読書『せどりの女王』(PHP研究所)高殿円著

こんにちは。花祭窯おかみ/アートエデュケーターふじゆりです。

読書『せどりの女王』(PHP研究所)高殿円著

いつものカメリアステージ図書館新刊棚から、タイトルに釣られて手に取った一冊です。表紙のイラスト装画のビビッドな雰囲気に、一瞬「間違えたかな」とよぎりましたが、読み始めたらめちゃめちゃ良い意味で裏切られました。ナンパな雰囲気を前面に出しているけれど、実は硬派な社会小説、という感じです。

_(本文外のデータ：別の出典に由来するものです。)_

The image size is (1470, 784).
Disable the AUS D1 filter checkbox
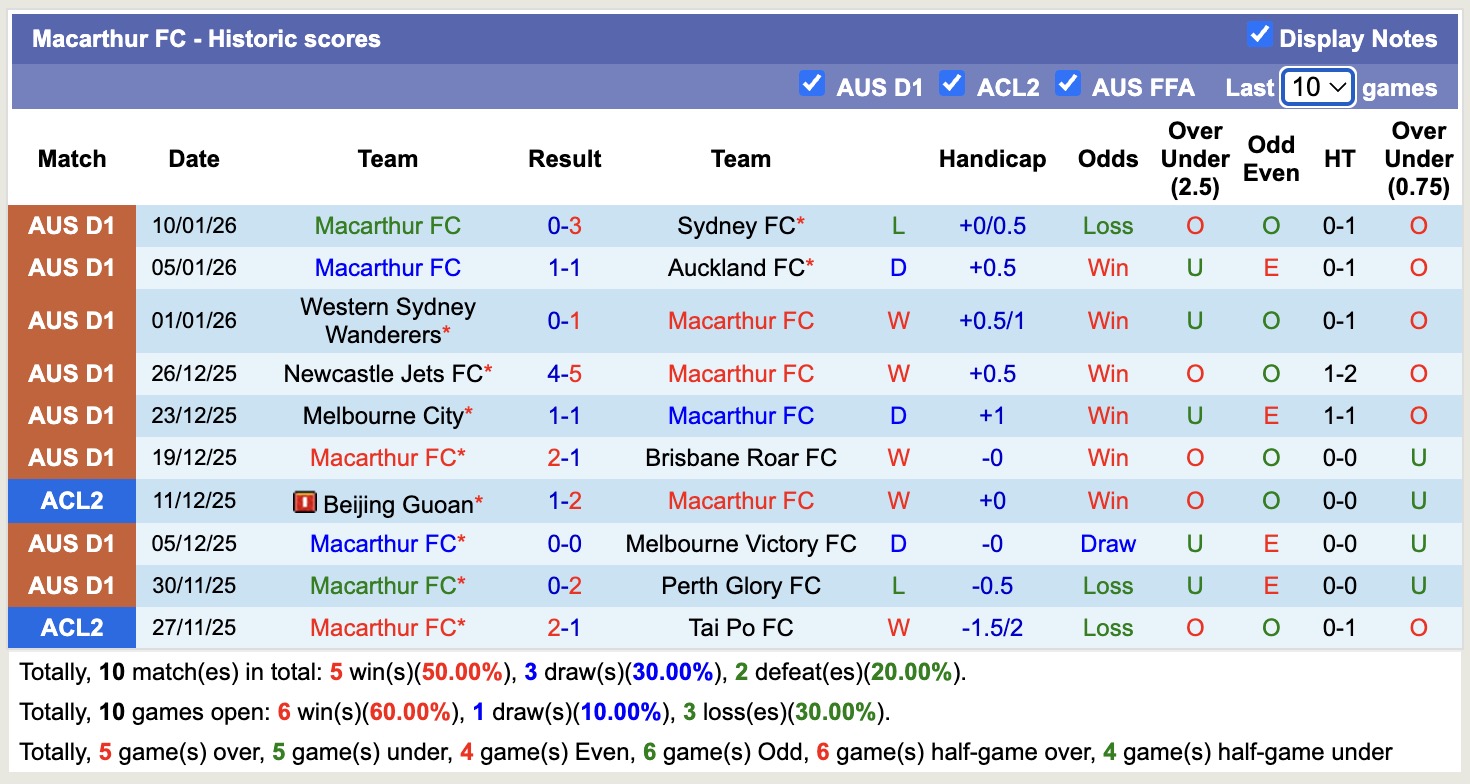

就職氷河期世代の底辺女子が上場企業の社長に「ぶち上る」物語。これだけ聞くと、単なるサクセスストーリーのようですが、その枠に収まり切れません。主人公はわたしより少し下の年齢の設定でしたので、同じ時代を知っています。バブル崩壊、就職氷河期、1995年の阪神淡路大震災、派遣法による弊害など、読みながらその時代のことを強く思い出しました。今の少子化や格差につながる要因が、あの時代にたくさん生まれていたことを、本書を通して思い知らされました。

主人公が、「底辺」を生んだ社会の仕組みをインスタライブで糾弾しはじめたところから、ストーリーははじまります。底辺からぶち上る手段としての「せどり」「インターネット」が一般に広がってきたのも、1995年すなわち「ウィンドウズ95」からのことでした。たしかにあの時代、インターネットの出現によって、出自や学歴などの社会的属性に囚われずに活動できる場が芽吹いたのでした。本書のなかで語られる、黎明期からのネットオークションの話や、そこから上場企業になるまでの資金調達の話など、企業小説としても、読みごたえがありました。

高殿円さん、お名前に既視感があるなぁと思っていたら、読んだことがありました。

2年前ですね。このときも「すごい人を見つけてしまいました」と書いていますが、本書もものすごく面白かったです。